MAGNET’s Early College, Early Career (ECEC) program gives high school students the opportunity to do paid apprenticeships with local manufacturers, working 1-2 days a week while earning college credits during their training. When they graduate, they are eligible for offers that may include full-time or part-time employment, as well as tuition reimbursement. The program also provides students with support services — from transportation to mentorship — that lower barriers to entry, allowing more people from more socioeconomic backgrounds to apply and succeed.
Deonia Duncan, who enrolled in the ECEC when she was 16 and landed a paid internship and then a full-time job at Lincoln Electric, credits the program’s finance classes with helping her learn to manage her silver.

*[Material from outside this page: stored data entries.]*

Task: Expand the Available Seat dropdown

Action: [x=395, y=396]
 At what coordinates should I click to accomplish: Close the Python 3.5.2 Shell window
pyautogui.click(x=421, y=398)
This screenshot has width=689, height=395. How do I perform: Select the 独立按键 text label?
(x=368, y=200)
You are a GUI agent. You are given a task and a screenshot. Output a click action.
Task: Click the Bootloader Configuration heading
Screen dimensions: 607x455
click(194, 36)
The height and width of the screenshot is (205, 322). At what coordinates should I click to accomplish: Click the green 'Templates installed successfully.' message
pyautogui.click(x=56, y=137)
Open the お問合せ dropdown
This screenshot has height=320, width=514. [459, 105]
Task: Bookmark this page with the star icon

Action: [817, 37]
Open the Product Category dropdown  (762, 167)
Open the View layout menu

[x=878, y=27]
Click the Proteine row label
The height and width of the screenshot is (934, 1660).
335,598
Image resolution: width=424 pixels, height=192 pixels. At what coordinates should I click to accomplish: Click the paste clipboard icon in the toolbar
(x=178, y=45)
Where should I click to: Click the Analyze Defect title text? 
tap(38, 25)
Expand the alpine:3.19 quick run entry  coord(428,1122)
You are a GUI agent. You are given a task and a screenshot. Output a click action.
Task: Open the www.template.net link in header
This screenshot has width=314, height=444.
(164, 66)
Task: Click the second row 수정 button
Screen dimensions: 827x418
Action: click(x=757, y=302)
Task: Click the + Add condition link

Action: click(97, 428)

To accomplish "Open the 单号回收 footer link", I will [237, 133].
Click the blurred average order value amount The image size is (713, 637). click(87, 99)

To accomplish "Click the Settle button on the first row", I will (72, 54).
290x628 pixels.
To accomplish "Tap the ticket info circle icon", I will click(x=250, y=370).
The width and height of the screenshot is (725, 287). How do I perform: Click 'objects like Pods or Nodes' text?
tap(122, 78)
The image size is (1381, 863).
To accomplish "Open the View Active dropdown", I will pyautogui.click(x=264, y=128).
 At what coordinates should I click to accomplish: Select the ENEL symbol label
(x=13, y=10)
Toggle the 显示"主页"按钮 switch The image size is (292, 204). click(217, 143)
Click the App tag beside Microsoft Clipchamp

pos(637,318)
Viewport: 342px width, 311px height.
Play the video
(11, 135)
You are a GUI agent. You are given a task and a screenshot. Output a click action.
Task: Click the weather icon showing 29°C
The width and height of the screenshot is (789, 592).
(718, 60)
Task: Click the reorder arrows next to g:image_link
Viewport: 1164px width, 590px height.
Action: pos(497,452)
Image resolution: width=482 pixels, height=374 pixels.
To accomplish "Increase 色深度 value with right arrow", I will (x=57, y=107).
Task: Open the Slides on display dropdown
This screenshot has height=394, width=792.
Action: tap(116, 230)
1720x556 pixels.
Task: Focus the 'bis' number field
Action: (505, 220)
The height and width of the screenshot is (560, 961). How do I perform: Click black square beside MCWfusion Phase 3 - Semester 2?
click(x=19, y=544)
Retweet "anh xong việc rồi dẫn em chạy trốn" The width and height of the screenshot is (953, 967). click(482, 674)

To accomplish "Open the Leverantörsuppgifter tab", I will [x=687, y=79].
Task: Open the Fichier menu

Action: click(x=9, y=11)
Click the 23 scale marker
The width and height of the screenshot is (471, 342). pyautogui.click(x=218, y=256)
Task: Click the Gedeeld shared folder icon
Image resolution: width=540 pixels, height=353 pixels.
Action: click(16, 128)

In total, since the start of the ECEC program five years ago, 92 students have successfully graduated. Eighty-seven percent went straight to a career in manufacturing, straight to college, or a combination of the two.
“My greatest pride,” says Duncan, “is being able to help everyone as much as possible. My mother, she is quite happy. And my father, he is also happy. They’re not used to that sort of thing. They don’t have those kinds of jobs and they haven’t been offered those opportunities.
Northeast Ohio is still far from filling the 10,000 or more open manufacturing jobs. But these are encouraging signs of progress and proof that it is possible to overcome the talent shortage through innovative thinking and smart investment.
Ethan Karp is President and CEO, MAGNET (the Manufacturing and Growth Network), an Ohio manufacturing extension partnership.